» **Задание**
Перепишите целиком, без единого изменения, отрывок о том, как мать рассказывает Мортимеру о его рождении.

Однажды Мортимер спросил своих родителей об обстоятельствах, при которых он родился. Его мать отреагировала мгновенно: «О, это было ужасно. Я думала, что родить ребенка не сложно, но роды оказались невероятно долгими и болезненными, поэтому я поклялась себе, что больше никаких детей – достаточно одного. Мне потребовались месяцы, чтобы восстановиться как физически (у меня были огромные шрамы, которые очень болели), так и эмоционально, потому что я злилась на себя из-за того, что все это оказалось для меня так сложно. Окончательно меня доконал недостаток сна, а твой отец не то чтобы сильно мне помогал. Так что в течение года я все глубже погружалась в депрессию. Мне стало полегче только после того, как тебе исполнился год. Однако сейчас, оглядываясь назад, я понимаю, что на самом деле была в депрессии несколько лет».

» **Исходные данные**
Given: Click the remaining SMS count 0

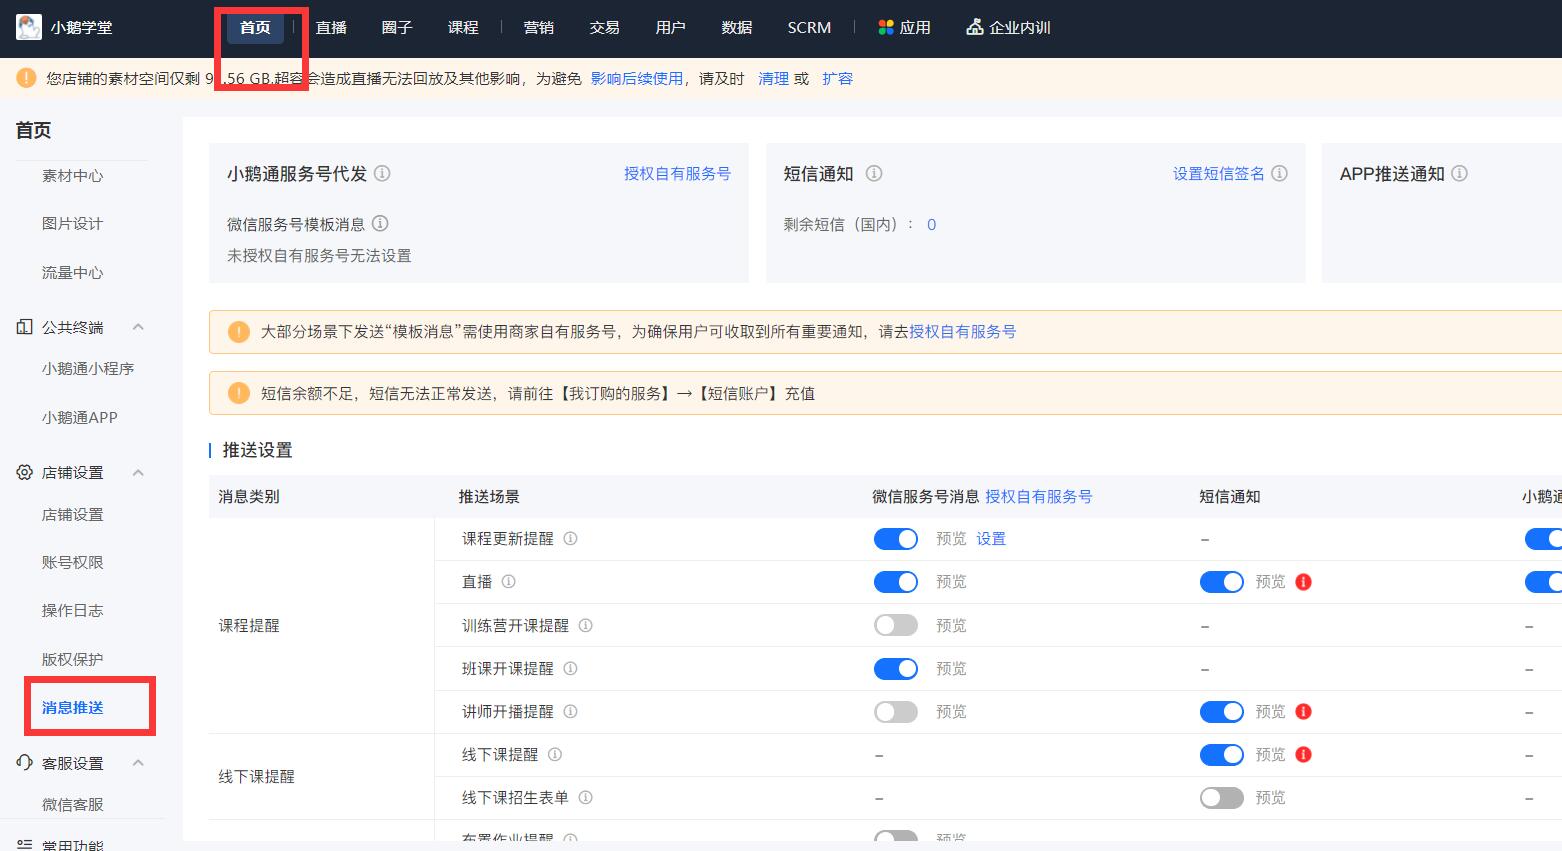Looking at the screenshot, I should pos(931,224).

» **Ответ**
Однажды Мортимер спросил своих родителей об обстоятельствах, при которых он родился. Его мать отреагировала мгновенно: «О, это было ужасно. Я думала, что родить ребенка не сложно, но роды оказались невероятно долгими и болезненными, поэтому я поклялась себе, что больше никаких детей – достаточно одного. Мне потребовались месяцы, чтобы восстановиться как физически (у меня были огромные шрамы, которые очень болели), так и эмоционально, потому что я злилась на себя из-за того, что все это оказалось для меня так сложно. Окончательно меня доконал недостаток сна, а твой отец не то чтобы сильно мне помогал. Так что в течение года я все глубже погружалась в депрессию. Мне стало полегче только после того, как тебе исполнился год. Однако сейчас, оглядываясь назад, я понимаю, что на самом деле была в депрессии несколько лет».